That's why most U.S. elites are interested in non-proliferation, not abolition. The goal of abolition will remain safely out of reach, on the horizon, just beyond our ability to accomplish in the near future -- while the United States continues to imagine a future in which the rest of the world accepts U.S. domination. Since countries threatened by the empire won't accept non-proliferation unless there is a meaningful commitment to abolition and a scaling back of imperial designs, the U.S. policy will fail. That's because it's designed to fail. U.S. policy is designed to keep a hold on power and wealth, and the people running the country believe nuclear weapons are useful in that quest.
That's why the Nuclear Posture Review of the Obama administration is not all that different from the Bush administration's, as Zia Mian (an analyst at Princeton University's Program on Science and Global Security) pointed out at a gathering of activists preceding the May 2010 Nuclear Non-Proliferation Treaty Review Conference. That's why Obama's policy includes a commitment to nuclear weapons, conventional missile defense, and modernization of the nuclear complex. That's why Obama is increasing expenditures on nuclear weapons, now over $50 billion a year, for modernization.
Our task is to make sure we aren't conned by politicians, either those who push the fear button or pull on our hope strings. When we take up questions of military strategy and weapons, our task is to understand the underlying political and economic systems, name the pathologies of those systems, identify the key institutions in those systems, withhold our support from those institutions when possible, create alternative institutions when possible, and tell the truth.

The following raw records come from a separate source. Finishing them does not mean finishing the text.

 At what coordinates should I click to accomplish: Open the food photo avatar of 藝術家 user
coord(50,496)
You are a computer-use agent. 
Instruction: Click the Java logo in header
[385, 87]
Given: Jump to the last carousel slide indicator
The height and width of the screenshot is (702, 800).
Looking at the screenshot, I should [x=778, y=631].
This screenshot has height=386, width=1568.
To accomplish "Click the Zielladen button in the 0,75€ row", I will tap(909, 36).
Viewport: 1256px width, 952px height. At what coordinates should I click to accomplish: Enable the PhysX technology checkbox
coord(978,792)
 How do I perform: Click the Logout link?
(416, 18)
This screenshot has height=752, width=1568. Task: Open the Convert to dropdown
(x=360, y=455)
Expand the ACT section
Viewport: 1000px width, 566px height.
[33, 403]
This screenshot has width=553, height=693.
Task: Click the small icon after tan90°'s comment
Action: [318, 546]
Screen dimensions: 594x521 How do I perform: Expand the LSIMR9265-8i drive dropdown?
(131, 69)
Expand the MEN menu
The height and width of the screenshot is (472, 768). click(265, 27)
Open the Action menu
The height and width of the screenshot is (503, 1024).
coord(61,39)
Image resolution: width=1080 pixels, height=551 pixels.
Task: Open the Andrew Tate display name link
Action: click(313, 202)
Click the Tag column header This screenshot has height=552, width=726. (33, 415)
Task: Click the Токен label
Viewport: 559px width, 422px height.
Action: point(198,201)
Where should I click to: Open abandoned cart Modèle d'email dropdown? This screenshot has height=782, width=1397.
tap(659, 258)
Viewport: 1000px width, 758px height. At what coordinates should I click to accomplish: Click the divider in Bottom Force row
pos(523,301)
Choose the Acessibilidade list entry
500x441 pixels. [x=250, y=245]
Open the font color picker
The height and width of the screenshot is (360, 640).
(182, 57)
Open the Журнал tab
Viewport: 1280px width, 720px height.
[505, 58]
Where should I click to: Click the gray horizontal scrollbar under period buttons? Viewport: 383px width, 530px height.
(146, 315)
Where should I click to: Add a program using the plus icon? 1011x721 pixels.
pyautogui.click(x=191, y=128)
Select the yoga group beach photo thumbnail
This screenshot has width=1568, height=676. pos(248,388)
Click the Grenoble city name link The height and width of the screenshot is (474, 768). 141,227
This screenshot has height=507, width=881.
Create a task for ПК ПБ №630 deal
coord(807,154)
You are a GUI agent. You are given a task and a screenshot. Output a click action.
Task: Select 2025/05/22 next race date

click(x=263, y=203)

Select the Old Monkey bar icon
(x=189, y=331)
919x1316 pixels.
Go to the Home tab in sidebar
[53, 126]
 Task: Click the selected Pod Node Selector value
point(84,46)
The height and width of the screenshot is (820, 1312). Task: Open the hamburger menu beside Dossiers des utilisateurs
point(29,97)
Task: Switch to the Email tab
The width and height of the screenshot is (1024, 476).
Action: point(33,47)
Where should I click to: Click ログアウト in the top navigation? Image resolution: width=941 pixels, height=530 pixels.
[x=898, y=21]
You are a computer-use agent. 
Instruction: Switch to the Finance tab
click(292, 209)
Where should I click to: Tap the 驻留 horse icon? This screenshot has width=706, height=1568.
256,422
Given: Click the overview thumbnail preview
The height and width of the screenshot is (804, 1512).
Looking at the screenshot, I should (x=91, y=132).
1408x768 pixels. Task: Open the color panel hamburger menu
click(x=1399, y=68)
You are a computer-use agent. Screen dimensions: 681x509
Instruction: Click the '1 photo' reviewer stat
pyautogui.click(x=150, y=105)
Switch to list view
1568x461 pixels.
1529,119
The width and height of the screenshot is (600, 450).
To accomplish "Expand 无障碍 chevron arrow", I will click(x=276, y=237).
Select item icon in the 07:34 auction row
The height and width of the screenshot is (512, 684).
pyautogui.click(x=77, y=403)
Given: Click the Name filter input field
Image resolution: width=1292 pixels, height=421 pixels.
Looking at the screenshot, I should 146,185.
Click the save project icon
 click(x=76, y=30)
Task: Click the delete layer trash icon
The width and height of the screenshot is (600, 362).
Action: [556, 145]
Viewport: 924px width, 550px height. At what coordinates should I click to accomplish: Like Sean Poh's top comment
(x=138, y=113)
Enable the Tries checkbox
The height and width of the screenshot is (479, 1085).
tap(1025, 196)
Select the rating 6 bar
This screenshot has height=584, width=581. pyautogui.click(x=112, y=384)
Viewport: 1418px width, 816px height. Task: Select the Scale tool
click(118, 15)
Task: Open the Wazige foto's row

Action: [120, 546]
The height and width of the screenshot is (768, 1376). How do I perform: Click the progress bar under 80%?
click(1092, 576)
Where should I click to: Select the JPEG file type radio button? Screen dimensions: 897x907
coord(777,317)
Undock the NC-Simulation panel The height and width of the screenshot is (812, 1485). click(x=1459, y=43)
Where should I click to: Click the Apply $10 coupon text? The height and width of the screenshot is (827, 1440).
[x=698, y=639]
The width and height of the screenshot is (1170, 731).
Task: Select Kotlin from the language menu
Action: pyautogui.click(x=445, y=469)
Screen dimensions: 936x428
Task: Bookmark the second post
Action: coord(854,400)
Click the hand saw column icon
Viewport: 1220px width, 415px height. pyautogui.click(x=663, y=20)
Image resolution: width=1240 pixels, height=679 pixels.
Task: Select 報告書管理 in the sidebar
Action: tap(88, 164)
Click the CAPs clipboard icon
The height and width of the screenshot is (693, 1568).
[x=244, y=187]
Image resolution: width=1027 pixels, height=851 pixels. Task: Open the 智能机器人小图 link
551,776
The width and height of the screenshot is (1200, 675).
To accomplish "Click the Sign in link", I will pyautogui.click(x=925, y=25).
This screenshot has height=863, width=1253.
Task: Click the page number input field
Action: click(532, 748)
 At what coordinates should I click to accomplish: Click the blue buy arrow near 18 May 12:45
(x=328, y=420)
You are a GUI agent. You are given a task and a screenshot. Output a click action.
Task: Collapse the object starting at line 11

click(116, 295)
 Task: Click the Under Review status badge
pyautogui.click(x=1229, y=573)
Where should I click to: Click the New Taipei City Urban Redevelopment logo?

We may support cynical politicians and inadequate policy initiatives at times, but in offering such support we should continue to tell the truth.
This commitment to telling the truth about our leaders, Republican and Democrat alike, also means telling the truth about ourselves. I have argued that any call for the elimination of nuclear weapons that does not come with an equally vociferous call for the elimination of the U.S. empire is empty rhetoric, and that a call for the end of an empire also must come with a deep critique of our economic system.
I want to end by taking the argument one step further: Such critiques ring hollow if we don't engage in critical self-reflection about how many of us in the United States have grown comfortable in these systems. We decry injustice but spend little time talking about how our own material comfort is made possible by that injustice. A serious commitment to the end of nuclear weapons, the end of empire, the end of a predatory corporate capitalist system demands that we also commit to changing the way we live.
We cannot wake up tomorrow and extract ourselves from all these systems. There are no rituals of purification available to cleanse us. But we can look in the mirror, honestly, and start the hard work of reconfiguring the world.